J Adv Res. 2025 Jul;73:231-245. doi: 10.1016/j.jare.2024.08.011. Epub 2024 Aug 12.
Homologous recombination repair during meiosis is essential for the exchange of genetic information between sister chromosomes, underpinning spermatogenesis and, consequently, fertility. The disruption of this process can lead to infertility, highlighting the importance of identifying the molecular actors involved.
This study aims to elucidate the role of the E3 ubiquitin ligase Rnf126 in spermatogenesis and its impact on fertility, particularly through its involvement in meiotic homologous recombination repair.
We used heterozygous and homozygous Rnf126 deletion models in mouse testes to examine the consequences on testicular health, sperm count, and the process of spermatogenesis. Additionally, we explored the association between RNF126 gene missense variants and nonobstructive male infertility in patients, with a focus on their functional impact on the protein's ubiquitin ligase activity.

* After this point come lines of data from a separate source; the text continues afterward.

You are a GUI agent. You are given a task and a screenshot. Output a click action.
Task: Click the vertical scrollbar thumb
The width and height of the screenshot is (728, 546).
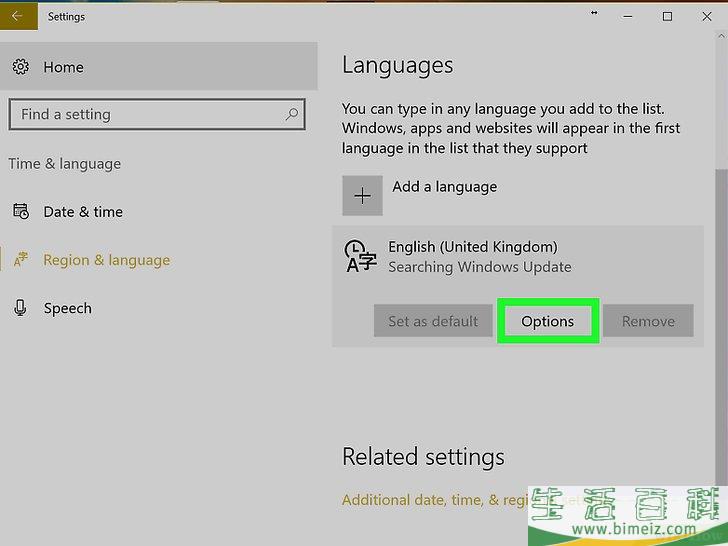721,325
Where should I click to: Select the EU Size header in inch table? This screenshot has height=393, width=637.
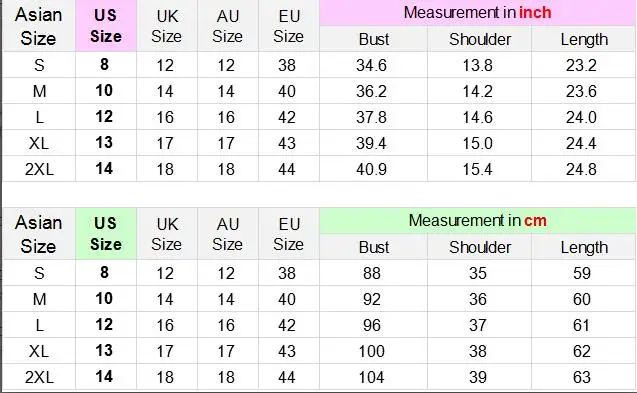pos(288,26)
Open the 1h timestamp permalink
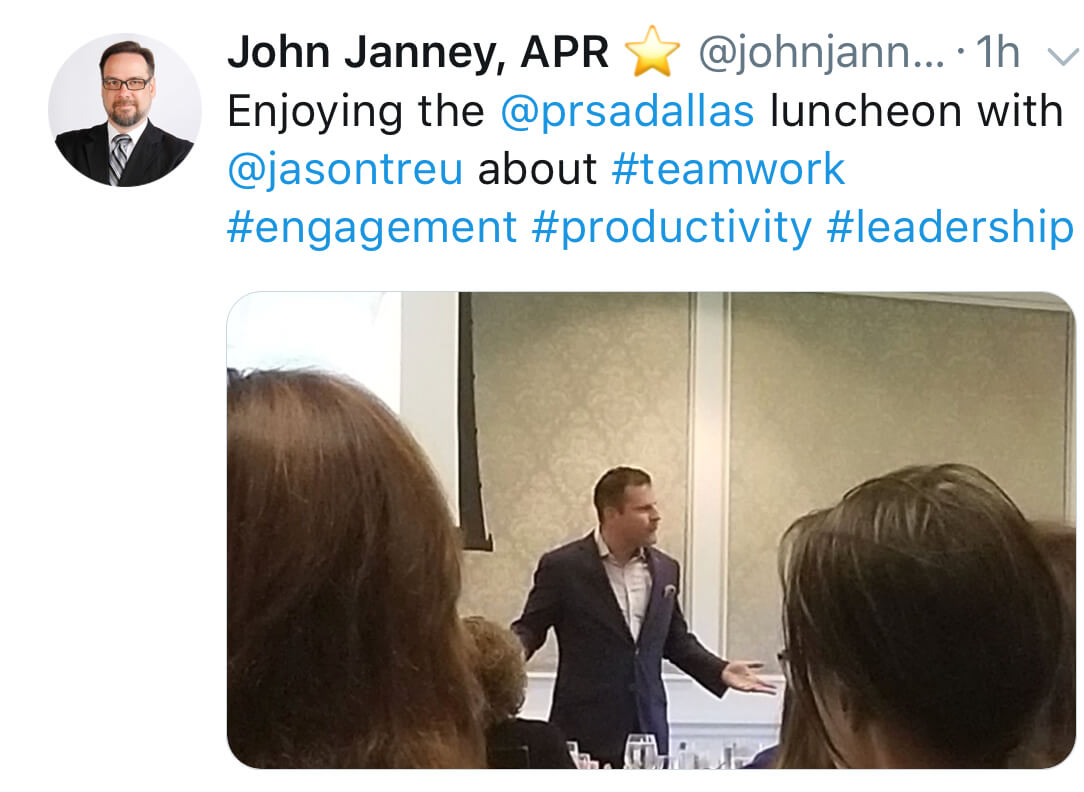The width and height of the screenshot is (1084, 792). coord(998,52)
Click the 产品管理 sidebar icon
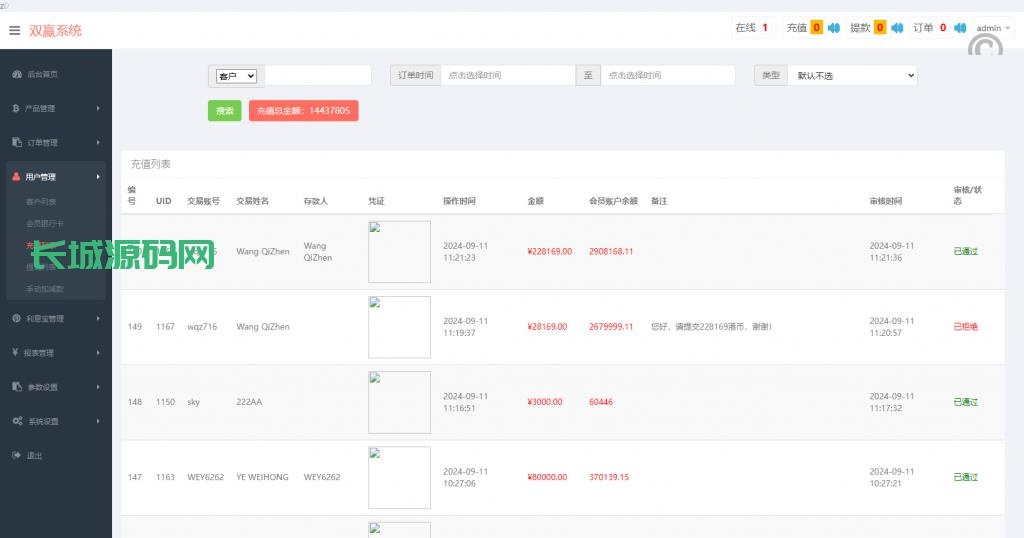 pyautogui.click(x=17, y=109)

Rnf126 deletion led to testicular atrophy, disrupted seminiferous tubule structure, reduced sperm count, and spermatogenesis arrest at meiotic prophase I. Furthermore, male mice exhibited impaired homologous recombination repair and increased apoptosis within the seminiferous tubules. We identified four missense variants of the RNF126 (V68M, R241H, E261A, D253N) associated with male infertility. Specifically, the E261A and D253N variants, located in the RING domain, directly compromised the E3 ubiquitin ligase activity of RNF126.
Our findings demonstrate the pivotal role of RNF126 in maintaining spermatogenesis and fertility, offering insights into the molecular mechanisms underlying male infertility. The identified RNF126 variants present novel targets for diagnostic and therapeutic strategies in treating nonobstructive male infertility.
减数分裂期间的同源重组修复对于姐妹染色体之间的遗传信息交换至关重要,它是精子发生以及生育能力的基础。这一过程的破坏会导致不育,凸显了识别其中涉及的分子因素的重要性。
本研究旨在阐明E3泛素连接酶Rnf126在精子发生中的作用及其对生育能力的影响,特别是通过其参与减数分裂同源重组修复的过程。
我们在小鼠睾丸中使用了杂合和纯合Rnf126缺失模型,以研究对睾丸健康、精子数量和精子发生过程的影响。此外,我们探讨了RNF126基因错义变体与男性不育患者非梗阻性男性不育之间的关联,重点关注它们对蛋白质泛素连接酶活性的功能影响。
Rnf126缺失导致睾丸萎缩、生精小管结构破坏、精子数量减少以及精子发生在减数分裂前期I停滞。此外,雄性小鼠表现出同源重组修复受损,生精小管内细胞凋亡增加。我们鉴定出与男性不育相关的RNF126的四个错义变体(V68M、R241H、E261A、D253N)。具体而言,位于RING结构域的E261A和D253N变体直接损害了RNF126的E3泛素连接酶活性。
我们的研究结果表明RNF126在维持精子发生和生育能力方面起着关键作用,为男性不育的分子机制提供了见解。所鉴定的RNF126变体为治疗非梗阻性男性不育的诊断和治疗策略提供了新的靶点。